BALTIMORE —I used to be a fan of the Baltimore Colts. Note I said Baltimore, not Indianapolis. And fan is too weak a word. For those those there at the beginning we were not just fans. We were adherents in a secular religion where devotion was expected, and attendance at the services was mandatory.

My grandfather was an executive of MeCormick & Co., and a civic servant, including Chairman of the Parks Board. He was part of a group of men who bought the new franchise to town with 10 players from the St. Louis Browns in 1953. They were a poor team. Y.A, Tittle, quarterback of the previous incarnation of the Colts, was also unsuccessful in completing passes and winning games.

As Tittle said with sad self-awareness, “You can’t complete many passes flat on your back with a lineman on your chest.” Then came Johnny Unitas. For the 90-cent cost of a long distance call, Baltimore acquired this gangly, crew-cut quarterback from a semi-pro team in Pittsburgh.

Cut to the chase. I’ve seen magic on the football field. I was there in 1958 in Yankee Stadium when the Colts played the Giants for the championship. With 1:42 to go in the game, the Giants led by three points. They were stopped on their own 42 with a yard to go. They decided, logically, to kick the ball deep into Baltimore territory. On that stop, defensive tackle Gino Marchetti’s leg was broken. He refused to leave the field until the game was over.

In that final drive to tie the game and send it into overtime, four times Unitas completed passes to Raymond Berry. Here’s how that was done: Berry went downfield 10 yards, turned straight toward the sideline. At the line, he fell forward like a cut tree, just his toes in bounds. Unitas put the ball in his hands on the way down. There was no defense. In overtime, the Colts stopped the Giants, and marched down the field to win on a touchdown by Alan Ameche.

Even bad results are still memorable. In a down period for the Baltimore Colts, we were at Memorial Stadium in December in the snow when the Chicago Bears came to town. The Bears beat the Colts 60-0. We stayed to the end. As my father said, “You do not desert your team.”

Child psychologists will tell you that events in adolescence, for getter or worse, burrow in and stay in the psyche for life. I was 15 when the Colts beat the Giants in overtime in “the greatest game ever played.” It was also a great game for the future of pro football. The nation saw the broadcast of that first, overtime championship game.

Then came that horrible day in March, 1984, when the air-conditioning magnate from Indianapolis, Robert Irsay, snuck the Colts out of Baltimore in a snow shower in the dead of night. For decades after that, I would see the “Colts” on television and get a shudder to see those white helmets with blue horseshoes, but on the wrong heads and in the wrong place.

Were we supposed to root for these strangers in a strange land? Still, they were the Colts, weren’t they? As time passed, the various sports reporters and announcers ceased their occasional Freudian slips in calling the team the “Baltimore” Colts.

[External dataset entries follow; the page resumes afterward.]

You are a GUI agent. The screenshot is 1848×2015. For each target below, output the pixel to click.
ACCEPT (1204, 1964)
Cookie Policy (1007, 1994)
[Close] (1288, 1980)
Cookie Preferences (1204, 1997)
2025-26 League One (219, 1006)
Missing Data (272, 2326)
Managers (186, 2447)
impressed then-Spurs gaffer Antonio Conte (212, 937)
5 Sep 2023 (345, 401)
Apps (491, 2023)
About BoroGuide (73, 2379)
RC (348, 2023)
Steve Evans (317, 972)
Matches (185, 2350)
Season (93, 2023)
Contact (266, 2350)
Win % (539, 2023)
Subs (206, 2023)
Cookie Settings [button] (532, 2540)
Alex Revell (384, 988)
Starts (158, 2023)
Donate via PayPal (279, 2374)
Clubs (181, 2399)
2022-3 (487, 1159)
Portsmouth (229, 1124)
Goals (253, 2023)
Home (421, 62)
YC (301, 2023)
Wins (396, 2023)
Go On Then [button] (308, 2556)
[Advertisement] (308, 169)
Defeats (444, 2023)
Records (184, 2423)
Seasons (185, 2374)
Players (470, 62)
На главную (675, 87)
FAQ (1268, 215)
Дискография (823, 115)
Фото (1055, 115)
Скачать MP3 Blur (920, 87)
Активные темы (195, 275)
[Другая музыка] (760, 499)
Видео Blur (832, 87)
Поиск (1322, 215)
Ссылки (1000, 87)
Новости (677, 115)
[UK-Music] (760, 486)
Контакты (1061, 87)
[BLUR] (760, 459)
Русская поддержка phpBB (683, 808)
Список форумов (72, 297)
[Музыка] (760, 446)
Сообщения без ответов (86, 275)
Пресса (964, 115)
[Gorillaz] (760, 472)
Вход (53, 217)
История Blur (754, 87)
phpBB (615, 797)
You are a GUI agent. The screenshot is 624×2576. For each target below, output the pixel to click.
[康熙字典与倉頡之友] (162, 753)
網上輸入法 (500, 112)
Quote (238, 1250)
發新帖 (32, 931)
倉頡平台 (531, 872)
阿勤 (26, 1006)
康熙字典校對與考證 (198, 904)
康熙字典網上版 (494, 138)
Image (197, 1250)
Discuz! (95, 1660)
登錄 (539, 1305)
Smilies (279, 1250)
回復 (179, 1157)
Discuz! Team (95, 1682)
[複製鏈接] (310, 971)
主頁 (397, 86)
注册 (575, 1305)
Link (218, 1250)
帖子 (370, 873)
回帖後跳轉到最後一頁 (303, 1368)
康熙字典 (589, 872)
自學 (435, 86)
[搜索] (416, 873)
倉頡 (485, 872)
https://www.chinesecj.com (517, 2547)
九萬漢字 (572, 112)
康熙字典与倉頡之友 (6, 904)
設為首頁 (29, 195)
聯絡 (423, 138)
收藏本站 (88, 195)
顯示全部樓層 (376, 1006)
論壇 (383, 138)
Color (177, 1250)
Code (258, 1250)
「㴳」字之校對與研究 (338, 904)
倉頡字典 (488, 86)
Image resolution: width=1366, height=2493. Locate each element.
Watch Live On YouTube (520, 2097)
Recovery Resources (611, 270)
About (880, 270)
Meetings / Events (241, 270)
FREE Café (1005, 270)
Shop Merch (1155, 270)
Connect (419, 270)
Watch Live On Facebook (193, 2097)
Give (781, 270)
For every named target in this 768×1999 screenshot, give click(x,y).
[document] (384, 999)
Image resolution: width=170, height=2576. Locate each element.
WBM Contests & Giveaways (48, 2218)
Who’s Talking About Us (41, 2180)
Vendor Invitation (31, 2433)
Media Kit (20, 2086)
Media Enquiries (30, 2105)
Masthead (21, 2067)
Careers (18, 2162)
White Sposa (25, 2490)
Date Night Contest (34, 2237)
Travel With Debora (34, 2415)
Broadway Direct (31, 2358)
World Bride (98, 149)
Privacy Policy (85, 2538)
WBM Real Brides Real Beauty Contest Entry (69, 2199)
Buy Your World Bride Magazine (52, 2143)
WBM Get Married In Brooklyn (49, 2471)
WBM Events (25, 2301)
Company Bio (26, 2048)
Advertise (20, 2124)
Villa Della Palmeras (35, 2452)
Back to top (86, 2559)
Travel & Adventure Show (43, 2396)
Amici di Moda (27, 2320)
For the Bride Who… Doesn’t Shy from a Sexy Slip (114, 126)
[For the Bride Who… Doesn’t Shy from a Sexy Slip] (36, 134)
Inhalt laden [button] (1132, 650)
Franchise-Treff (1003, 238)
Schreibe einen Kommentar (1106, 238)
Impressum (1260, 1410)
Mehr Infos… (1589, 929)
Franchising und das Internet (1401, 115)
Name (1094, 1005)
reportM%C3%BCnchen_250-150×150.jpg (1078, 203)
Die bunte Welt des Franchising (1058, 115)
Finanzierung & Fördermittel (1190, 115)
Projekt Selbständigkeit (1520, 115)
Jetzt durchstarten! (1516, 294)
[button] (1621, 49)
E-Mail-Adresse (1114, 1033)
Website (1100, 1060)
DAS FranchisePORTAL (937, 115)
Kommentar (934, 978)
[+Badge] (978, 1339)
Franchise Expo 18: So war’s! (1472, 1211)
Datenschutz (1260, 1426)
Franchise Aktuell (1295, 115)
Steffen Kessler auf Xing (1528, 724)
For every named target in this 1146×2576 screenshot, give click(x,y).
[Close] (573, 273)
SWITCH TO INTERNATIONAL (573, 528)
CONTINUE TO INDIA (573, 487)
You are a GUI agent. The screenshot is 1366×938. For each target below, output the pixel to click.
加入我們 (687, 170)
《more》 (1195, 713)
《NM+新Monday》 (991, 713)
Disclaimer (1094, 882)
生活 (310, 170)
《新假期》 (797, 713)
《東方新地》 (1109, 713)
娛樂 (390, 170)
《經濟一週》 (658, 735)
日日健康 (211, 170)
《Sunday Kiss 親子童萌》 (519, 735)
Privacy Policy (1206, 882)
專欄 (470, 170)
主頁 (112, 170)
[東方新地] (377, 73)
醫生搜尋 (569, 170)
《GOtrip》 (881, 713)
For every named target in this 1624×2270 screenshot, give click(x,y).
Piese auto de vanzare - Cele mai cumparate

This year’s Super Bowl was finally the turning point. I was able to watch a group of men, wearing those ever-so-familiar blue and white uniforms, lead by a quarterback who had the ability to perform miracles with a football, and yet be dispassionate about the results.

From a sense of poetry, this year’s crown belonged to the Saints. No one gave it to them. They went out and took it, with hard work, and with great heart. I have affection for New Orleans. I had my chance to go there for college. Full tuition, board and expenses.

But going to college that close to the French Quarter, with the music, food and lifestyle that I so love, it would have taken me at least seven years to complete a four-year degree. But that’s a story for another day.

Politics are my game, as you well know. One last comment about the difference between football and politics. As my wife said yesterday, several times, “Why take that seriously? It’s only a game.” True enough.

Imagine what politics would be like if it were run like football. Six cameras with playback and slow-motion capacities on you at all times. A team of honest referees watching every move. Under those circumstances, how many men would be doing time in the Big House rather than “serving” as Members of Congress?